#### [Problem]
Reproduce all of the following material verbatim, omitting the pictures.

START Raw data

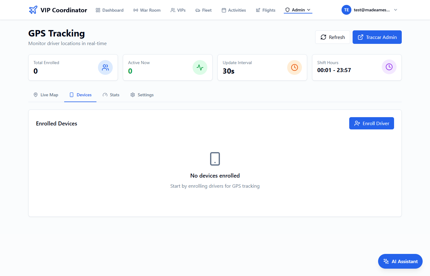Viewport: 430px width, 276px height.
Task: Click the Total Enrolled users icon
Action: [105, 67]
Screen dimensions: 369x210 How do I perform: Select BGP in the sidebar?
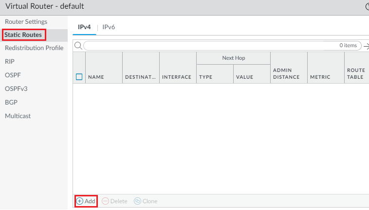(x=11, y=103)
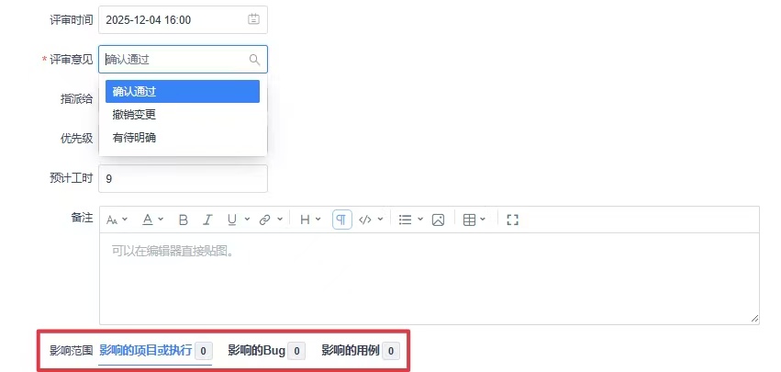Click the calendar icon in review time field
This screenshot has height=372, width=781.
(x=253, y=19)
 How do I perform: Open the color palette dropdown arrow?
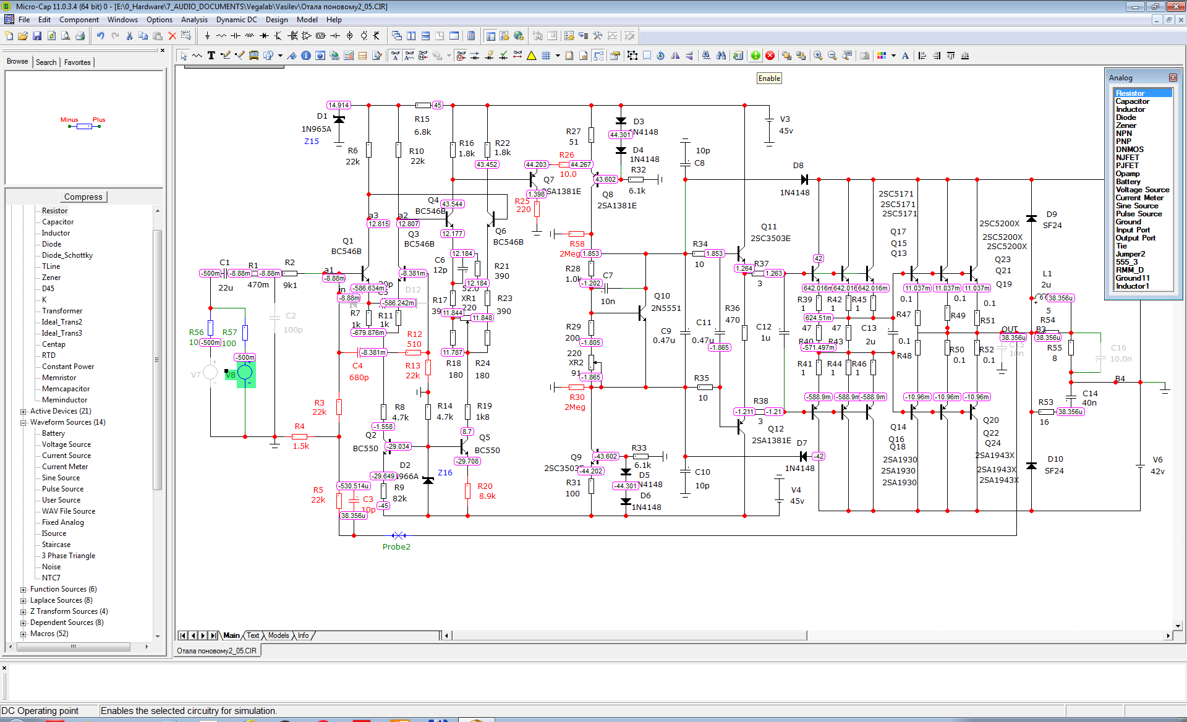point(893,56)
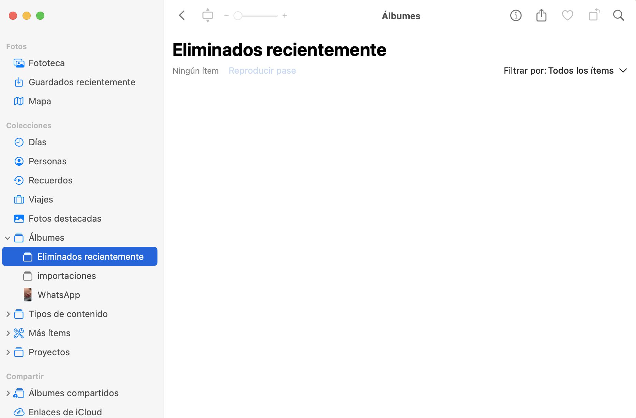Collapse the Álbumes section
636x418 pixels.
(x=7, y=238)
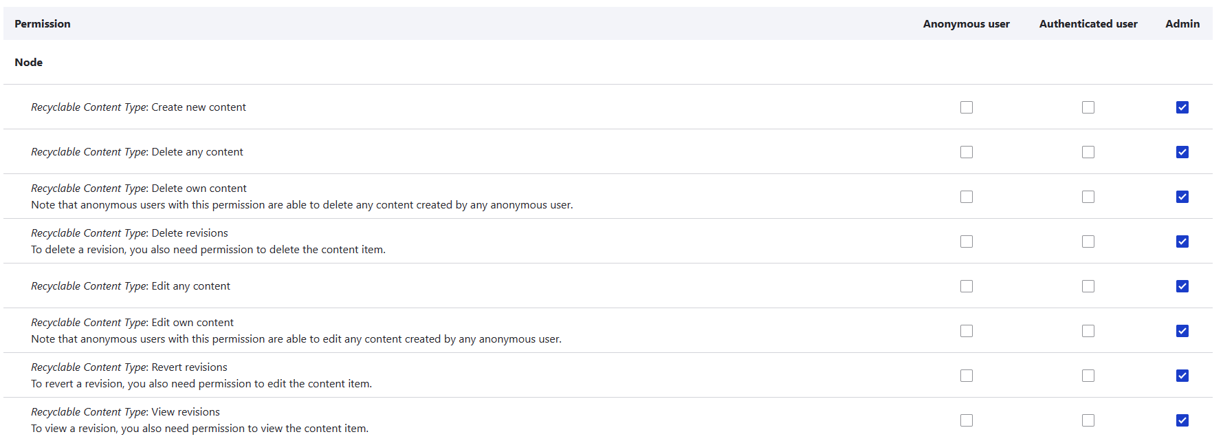Enable Create new content for Anonymous user
The image size is (1223, 441).
point(967,107)
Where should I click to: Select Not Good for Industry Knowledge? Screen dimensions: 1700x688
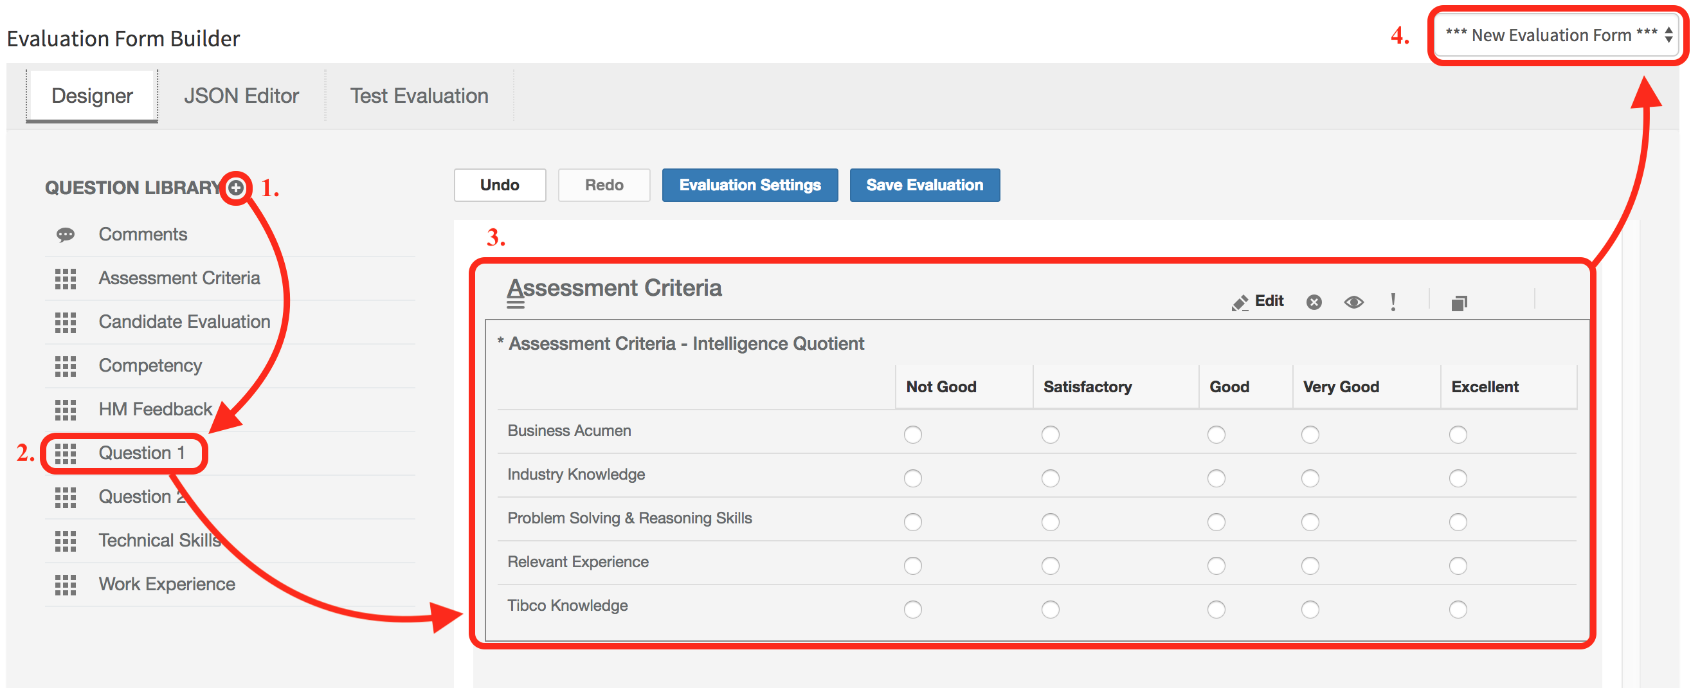pos(913,478)
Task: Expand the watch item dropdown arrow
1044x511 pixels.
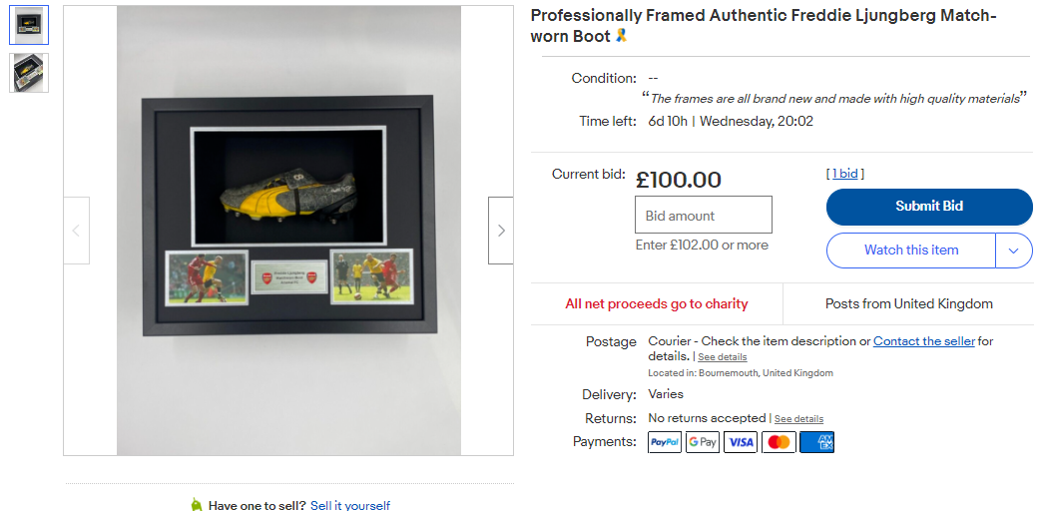Action: [x=1014, y=251]
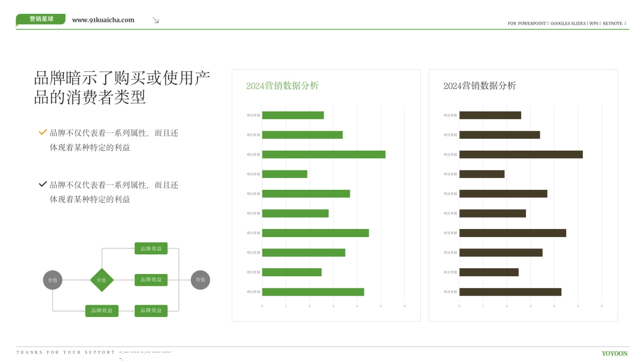
Task: Select the left gray 价值 circle shape
Action: coord(53,279)
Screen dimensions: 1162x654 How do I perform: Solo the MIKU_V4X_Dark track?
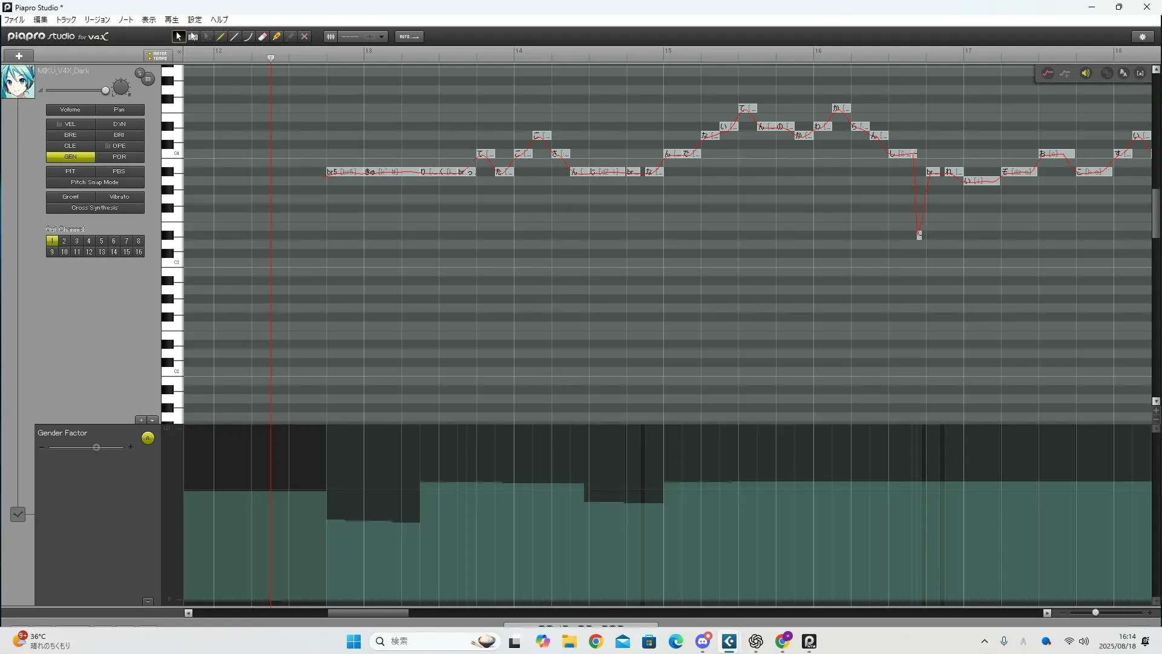coord(140,73)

END Raw data

#### [Exercise output]
Viewport: 430px width, 276px height.
Task: Click the Total Enrolled users icon
Action: [105, 67]
Screen dimensions: 369x210 How do I perform: Select BGP in the sidebar?
(x=11, y=103)
Click the calendar icon in review time field
This screenshot has height=372, width=781.
(x=253, y=19)
 How do I perform: Open the color palette dropdown arrow?
point(893,56)
Collapse the Álbumes section
636x418 pixels.
(x=7, y=238)
Enable Create new content for Anonymous user
The image size is (1223, 441).
point(967,107)
Where should I click to: Select Not Good for Industry Knowledge? Screen dimensions: 1700x688
pos(913,478)
Task: Expand the watch item dropdown arrow
1044x511 pixels.
Action: [x=1014, y=251]
Task: Select the left gray 价值 circle shape
Action: coord(53,279)
Screen dimensions: 1162x654 How do I perform: Solo the MIKU_V4X_Dark track?
coord(140,73)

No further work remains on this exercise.